= PAGE EXTRACT =
ROANOKE TIMES

                         Roanoke Times
                 Copyright (c) 1995, Landmark Communications, Inc.

DATE: SATURDAY, May 1, 1993                   TAG: 9305010013
SECTION: RELIGION                    PAGE: A4   EDITION: METRO 
SOURCE: DAVID BRIGGS ASSOCIATED PRESS
DATELINE:                                 LENGTH: Medium


FAITH, SCIENCE VIE TO OFFER UNIVERSAL TRUTHS

Science and faith - each has its own ideas about creation, an eventual apocalypse and everything in between.

From medical ethics to the environment, society depends on the tension between science and faith, between what is possible and what is morally acceptable, to develop ethical limits on modern technology.

But in the past 400 years, even if the strife is not o'er, the battle has been won in the duel of competing worldviews by science, according to Bryan Appleyard, author of a new book which argues that scientific claims have taken on the status of absolute truth in the modern world.

In "Understanding the Present: Science and the Soul of Modern Man," a provocative best seller in England that was recently published in the United States by Doubleday, Appleyard warns that science has not only taken over the world, it has become "our faith and our age's unique signature.

"My conviction is equally simple: We must resist and now is the time to do so," Appleyard says.

The book by the secular British journalist comes out against a backdrop of some signs of a growing cooperation among the realms of faith and science.

Centers for the study of science and religion were established at prominent universities in the 1980s. An Ecumenical Roundtable for Science and Technology has been meeting yearly in the United States, and professional societies such as the American Psychiatric Association no longer dismiss religious beliefs as signs of emotional immaturity.

And though it was three-and-a-half centuries too late for Galileo, the Vatican last year proclaimed that the Roman Catholic Church erred in condemning the astronomer for holding that the Earth was not the center of the universe.

Kurt Richardson, assistant professor of Christian theology at Southeastern Baptist Theological Seminary in Wake Forest, N.C., sees parallels between biblically based religion and science in that both believe human problems can be solved and both exhibit altruistic desires to improve the quality of life.

He rejects what he calls "a monster in the machine" view of technology in favor of increased cooperation to address the problems such as pollution and new dilemmas in medical ethics that come with the benefits of modern technology.

= TASKS TO CARRY OUT =
**a.** According to the article on faith and science, why does Kurt Richardson see parallels between biblically based religion and science?
**b.** Write the next few paragraphs of the article on faith and science, starting after its final paragraph.

= EXTRACTED INFORMATION =

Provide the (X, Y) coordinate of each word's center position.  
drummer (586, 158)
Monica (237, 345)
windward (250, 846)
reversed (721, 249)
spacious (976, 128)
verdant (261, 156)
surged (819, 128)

= RESPONSES =
**a.** He sees parallels because both believe human problems can be solved. Both also show altruistic desires to improve the quality of life.

**b.**
"It is time to improve the dialogue between theologians and scientists," he said. "We have presumed that there is hostility between science and religion, and it is a self-fulfilling prophecy."

The British science magazine Nature weighed in with a review calling "Understanding the Present" a "dangerous book."

But Appleyard said in a recent interview that science has become corrupted by its own success, and society is placed in danger when it elevates science above the realm of critical debate.

For example, he asks, can science alone be expected to solve environmental problems when it expresses no remorse over the pollution created by new technology in the first place.

In the field of medicine, Appleyard says, as society tries to control medical costs and provide care for all citizens, science is producing more and more expensive technology to serve fewer and fewer people.

In more difficult ethical areas, according to Appleyard, advances that make it possible to take tissue from living human beings to give to others raise ominous possibilities if unchecked by ethical safeguards.

"If we can experiment on handicapped children, we can save these people's lives" is the thinking advanced by some in the field, Appleyard said. "There has to be some balance the other way."

He calls on religious leaders and others to bring moral values into debates over how new technology should be applied in society.

There are some signs of vulnerability in the image of science as an all-powerful force, he says.

It may be, he says, that the great disease of our age for which technology has no answers - AIDS - may finally halt the ascent of science.

Appleyard recalled how he and some of his friends - many of whom were not observant - gravitated naturally toward an Anglican church to remember a friend who died of the disease.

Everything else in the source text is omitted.